"Nonprofits provide free counseling to clients," Sun Sailor, May 2017

Sun Sailor Newspapers
Kristina Busch
May 30, 2017

As May comes to an end, so does the 68th annual Mental Health Month. Mental Health America initiated the first observance of May as Mental Health Month in 1949. According to the National Alliance on Mental Illness, 20 percent of adults in the U.S. will experience a mental health issue, like depression or anxiety, during their lifetime.

To assist those who suffer from mental health issues, WeCAN, a nonprofit social services organization, and ICA Food Shelf collaborated with Relate Counseling Center to offer free, walk-in counseling.
ICA Case Manager Jessie Billiet said this merger, which occurred more than a year ago, was initially funded through a grant from the Minnetonka Collaborative. She said there is a significant need for services for those with unresolved mental health issues.
“I think it’s very unique that we have this partnership,” she said. “I don’t how many other food shelves that have therapists coming in for free.”

Outpatient therapists from Relate assist the clients who approach them, Billiet said. There are no prior qualifications for the counseling, and ICA clients only need an appointment and a proof of address to access the food shelf. Clients who are homeless can show a form of ID to staff, she said.
“Because it’s a friendly space, [therapists] are here three to four days a week and people are used to seeing them,” Billiet said. “We hope our service is more approachable.”
One outpatient therapist comes to WeCAN weekly for about four hours, said Lisa Conway, Relate director of clinical services. At both ICA and WeCAN, the therapists give clients a brief consultation, which can lead to full length therapy sessions.

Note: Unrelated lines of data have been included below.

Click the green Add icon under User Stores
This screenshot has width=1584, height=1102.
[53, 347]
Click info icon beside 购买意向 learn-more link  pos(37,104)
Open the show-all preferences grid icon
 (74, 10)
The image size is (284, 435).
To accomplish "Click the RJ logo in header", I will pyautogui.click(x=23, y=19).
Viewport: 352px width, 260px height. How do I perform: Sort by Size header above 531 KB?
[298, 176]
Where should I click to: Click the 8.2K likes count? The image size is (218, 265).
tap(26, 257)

Aaron Rusnak, a Relate outpatient therapist for ICA, said therapy is helpful because it allows people to be vulnerable and to understand how to live life confidently.
“One of the biggest things that I see coming out of therapy is that people feel they are worth something and they’re not alone in the world,” he said. “There’s a sense of connection.”
Now, the counseling services are funded exclusively by Relate, Conway said. They are currently pursuing outside funding.
“We wanted to try and offer some sort of mental health service to people at ICA instead of having them try and come over to Relate,” Rusnak said. “We work with ICA case managers to determine what setup is the best [for the clients].”

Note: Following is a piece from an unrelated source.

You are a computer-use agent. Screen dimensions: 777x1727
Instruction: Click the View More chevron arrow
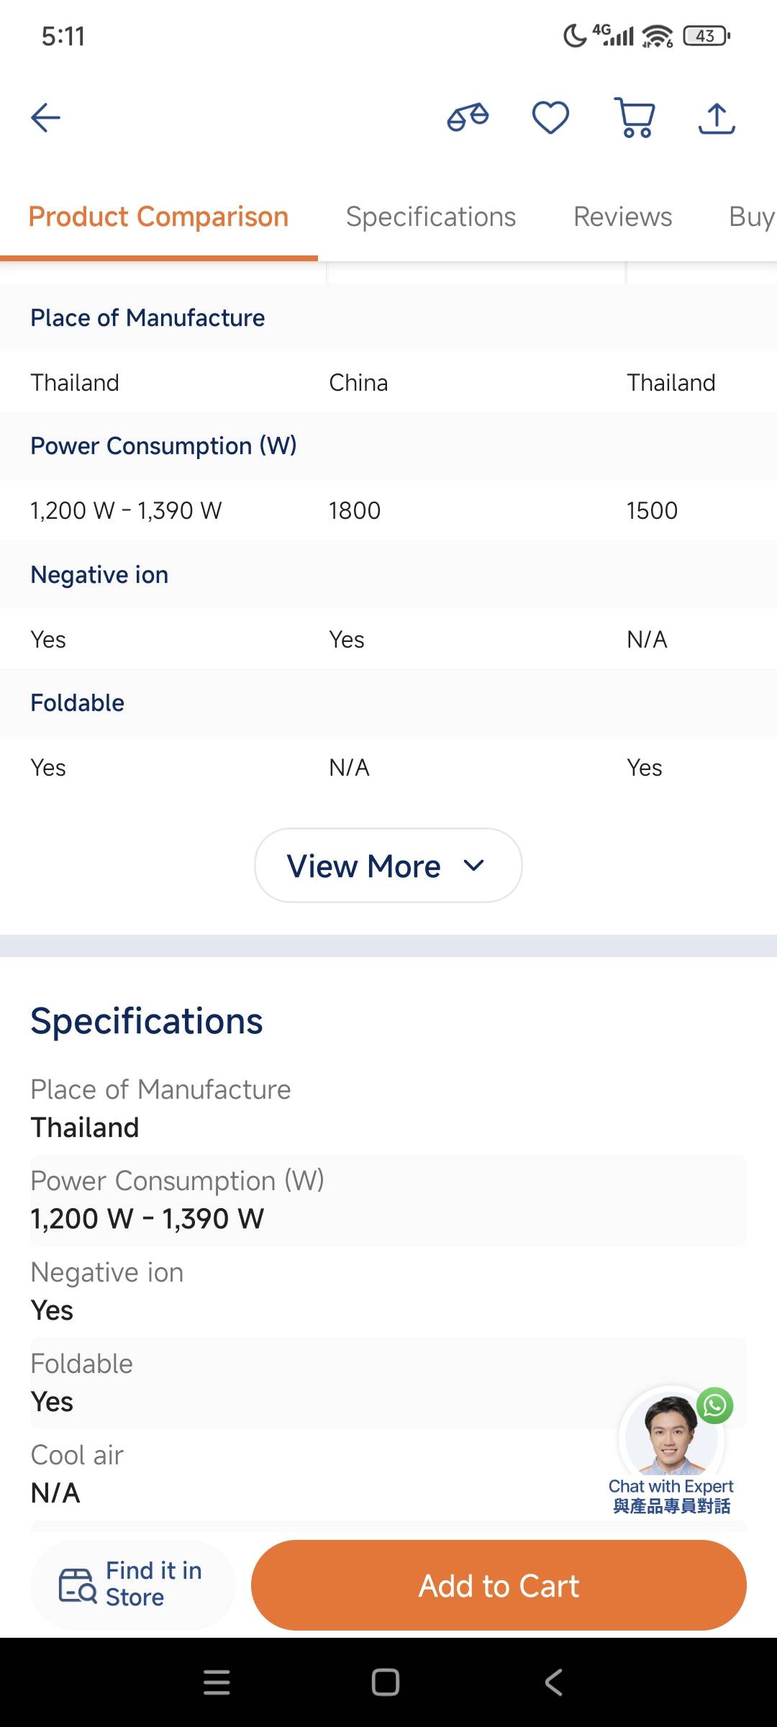pyautogui.click(x=473, y=865)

At ICA, he noted, clients do not have to fill out paperwork like they would at Relate. But, at both locations, therapists assess the client to determine how counseling should go.
“Counseling is being a sounding board in some ways,” Rusnak said. “It’s creating a safe environment for people to process their own distress or their own issues.”
There are several clients who come in to the food shelf weekly to work with a therapist, Billiet said.
Rusnak said the stigma surrounding mental health and counseling dissipates when people realize everyone is dealing with their own issues and working to regulate their emotions and life.
“When we can be vulnerable, there’s a sense of connection,” he said.

He also said the response from staff and volunteers has been overwhelmingly positive because, rather than having to refer a client to Relate, there are therapists available on location.
“In that sense, it’s much easier to access,” Rusnak said. “I’ve had quite a few conversations with people who wouldn’t have even thought about going to Relate or meeting with a counselor.”

But Rusnak also said he wants ICA to train staff to notice mental health concerns in people. He said it is important to have this educational piece, as well as walk-in counseling, to ensure a comfortable environment for clients.
“For me, the basic need essentially that counseling meets is the ability to be heard and to feel accepted and [that] you’re in a safe place with somebody,” he said. “The relationship is key, that ability to feel that you are welcomed.”